● **Exercise data**

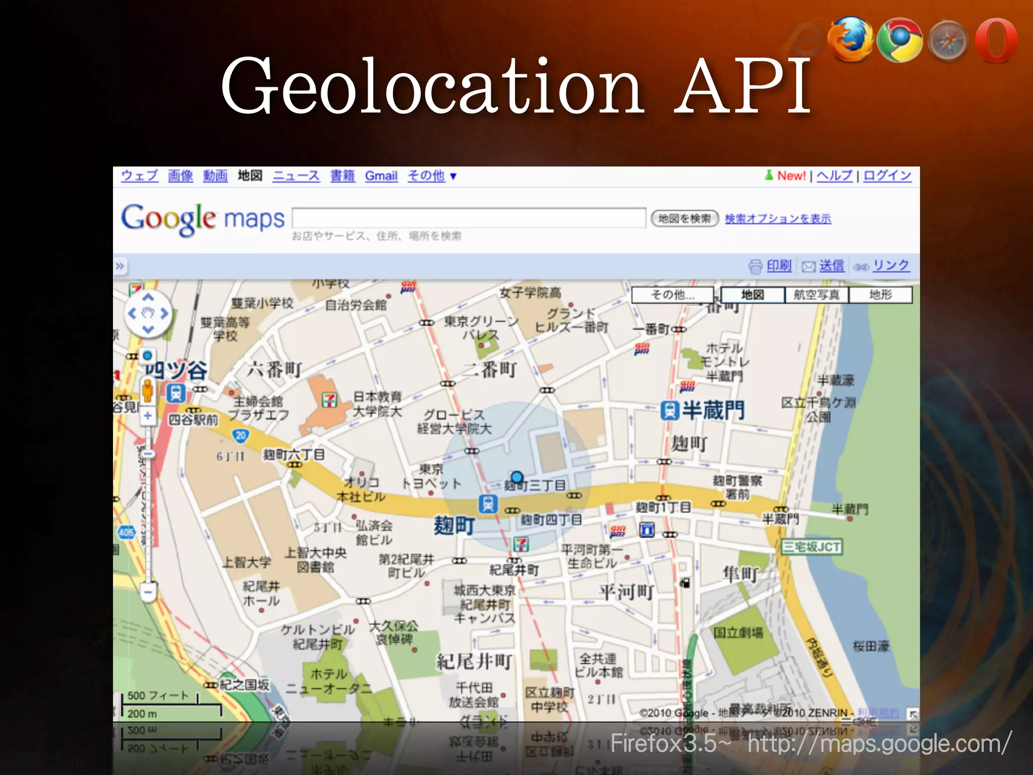This screenshot has height=775, width=1033.
Task: Click the zoom slider handle
Action: [147, 454]
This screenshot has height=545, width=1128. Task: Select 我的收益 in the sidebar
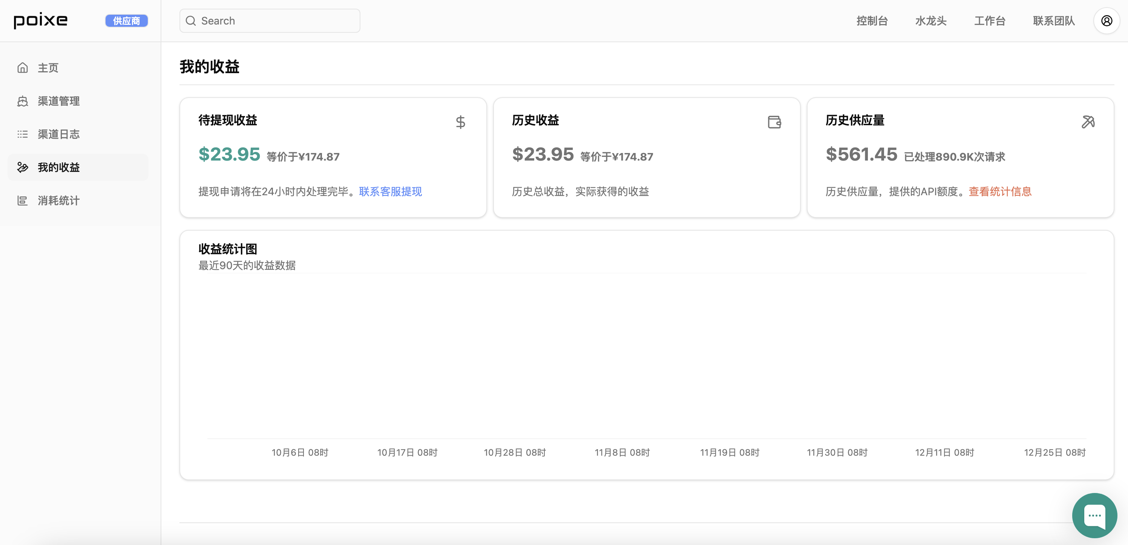pos(59,167)
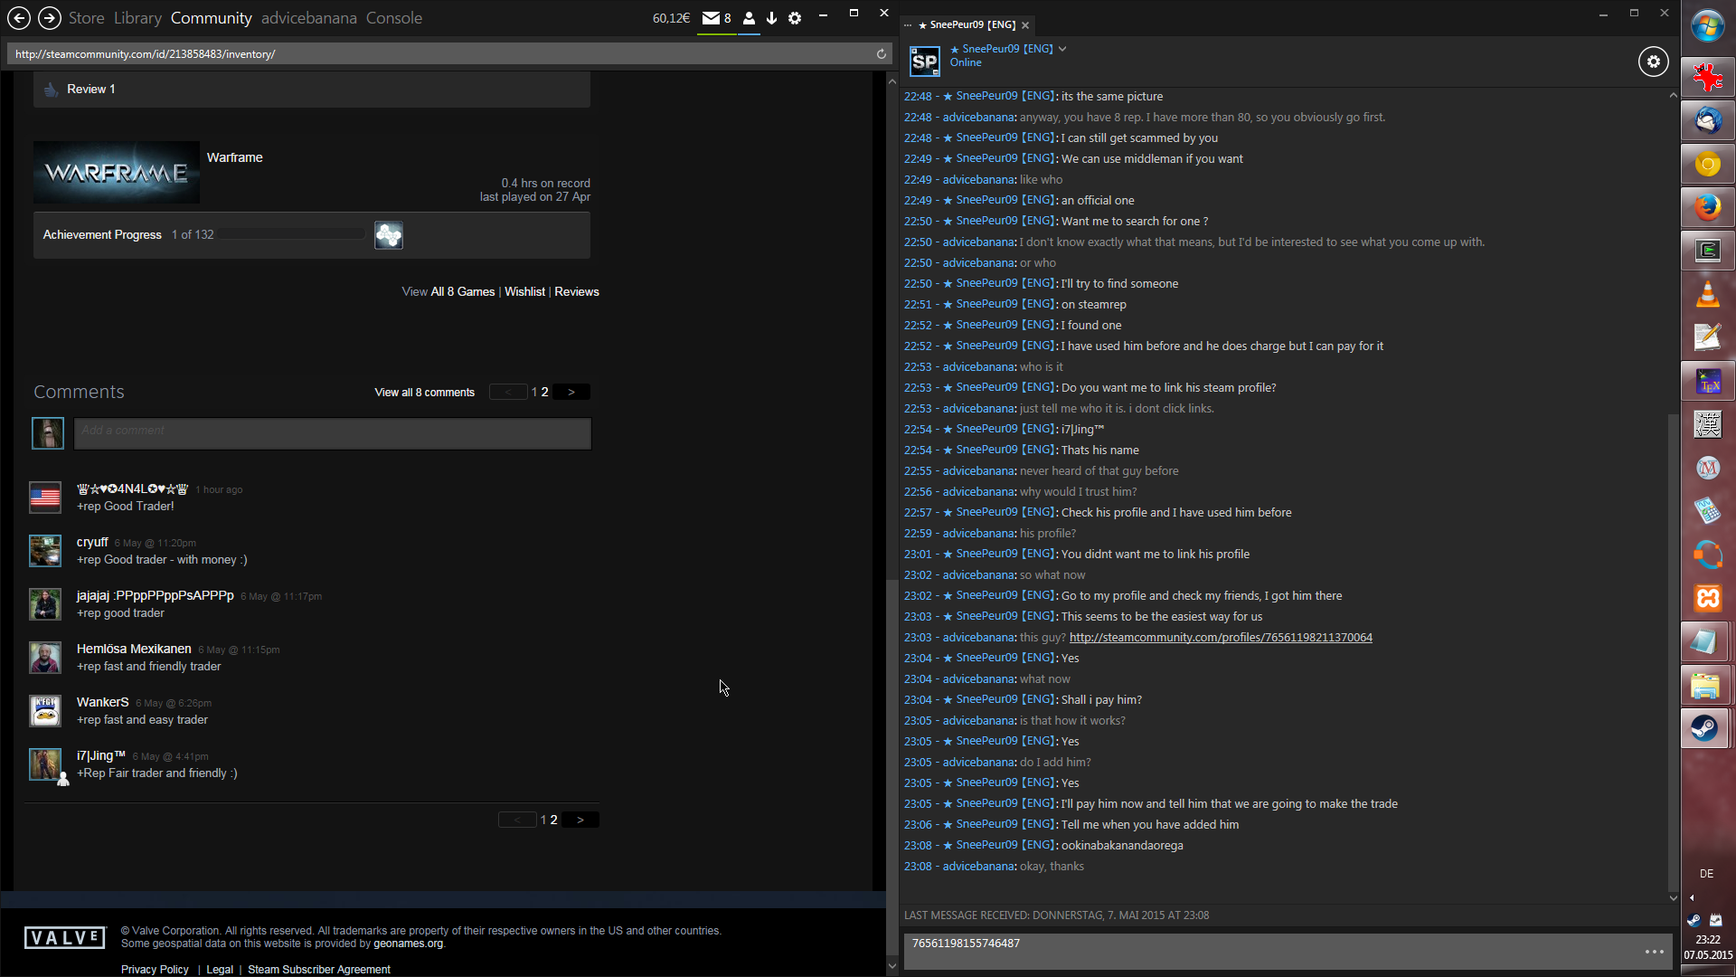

● **Problem description**
The reply needs to repeat exactly the line containing "This screenshot has height=545, width=1128." and each line after it, through the final line of the entries above, and to skip the pictures.

● **Your solution**
This screenshot has height=545, width=1128. Task: Select 我的收益 in the sidebar
pos(59,167)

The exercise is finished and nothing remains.